TASKS AND EXERCISES ::
#1 In the CartPole forum post, how many steps of interactions was the agent trained with?
#2 Reproduce the stretch of the CartPole forum post from "I got it working." through "to the right.", swapping "arrow" for "marker".
#3 Write the next part of the CartPole forum post, picking up right after its last line.

SOURCE TEXT ::
Reinforcement learning packages for CartPole example with Julia v1.11 or v1.10?

greatpet · January 28, 2025, 11:10am

I got it working. Here’s an animation of a trained agent balancing a pole on a cart, after training with 8000 steps of interactions. The arrow indicates if the agent is pushing the cart to the left or to the right.
anim

I used ReinforcementLearning.jl which provided the CartPole environment. However, most of the NN solvers in this package seem to be broken due to API changes in dependencies, therefore I used the solver in DeepQLearning.jl after converting the CartPole environment to its interface. My full code is dumped here in case anyone wants to try. First, install dependencies in a fresh virtual environment with Julia 1.11:

]add DeepQLearning, Flux, QuickPOMDPs, POMDPTools, Plots, ReinforcementLearningEnvironments

Then run

import DeepQLearning: DeepQLearningSolver, solve
import Flux: Chain, Dense, relu, gelu
import QuickPOMDPs: QuickPOMDP
import POMDPTools: Deterministic, ImplicitDistribution, EpsGreedyPolicy, LinearDecaySchedule
import Plots: plot
import ReinforcementLearningEnvironments: CartPoleEnv, state, act!, reset!, is_terminated, reward

# Convert ReinforcementLearningEnvironments.CartPoleEnv() to the POMDPs.jl interface
cartpole_mdp = QuickPOMDP(
    actions = [1, 2],
    discount = 0.99,
    gen = function (s, a, rng)
        sp = deepcopy(s)
        act!(sp, a)
        o = state(sp)
        r = reward(sp)
        (;sp, o, r)
    end,
    initialstate = ImplicitDistribution((rng) -> CartPoleEnv()),
    isterminal = is_terminated,
    initialobs = s -> Deterministic(state(s))
)

exploration = EpsGreedyPolicy(cartpole_mdp, LinearDecaySchedule(start=1.0, stop=0.05, steps=8000));
# workaround: semi-colon above suppresses buggy printing
model = Chain(Dense(4, 128, gelu), Dense(128, 128, gelu), Dense(128, 64, gelu), Dense(64, 2))

DATA BLOCK ::
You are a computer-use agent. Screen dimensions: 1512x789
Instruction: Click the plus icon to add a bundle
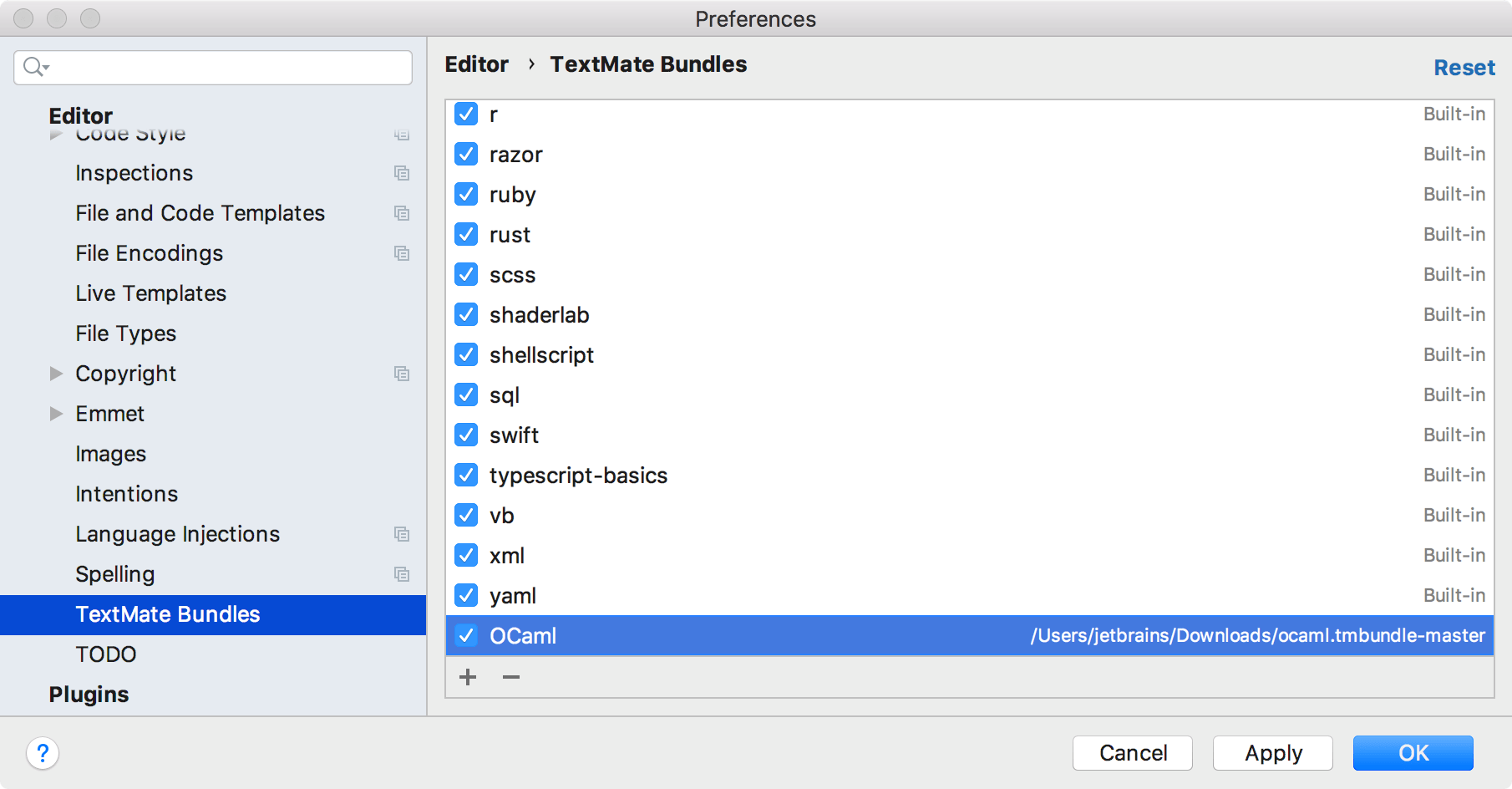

TASK RESULTS ::
#1 8000 steps.

#2
I got it working. Here’s an animation of a trained agent balancing a pole on a cart, after training with 8000 steps of interactions. The marker indicates if the agent is pushing the cart to the left or to the right.

#3
solver = DeepQLearningSolver(qnetwork = model, max_steps=8000, 
                             exploration_policy = exploration, learning_rate=0.001,
                             log_freq=1000, eval_freq=1000, batch_size=128,
                             max_episode_length=200, train_start=1000, double_q=true,
                             dueling=true, prioritized_replay=true, buffer_size=5000)
@time policy = solve(solver, cartpole_mdp) # about 22 seconds excluding compilation

# Now test the performance
function action_choice(policy, env)
    action_vals = policy.qnetwork(convert(Vector{Float32}, state(env)))
    argmax(action_vals)
end

max_sim_steps = 200
e = CartPoleEnv()
total_reward = 0f0
for i in 1:max_sim_steps+1
    a = action_choice(policy, e)
    act!(e, a)
    plot(e)
    global total_reward += reward(e)
    if is_terminated(e)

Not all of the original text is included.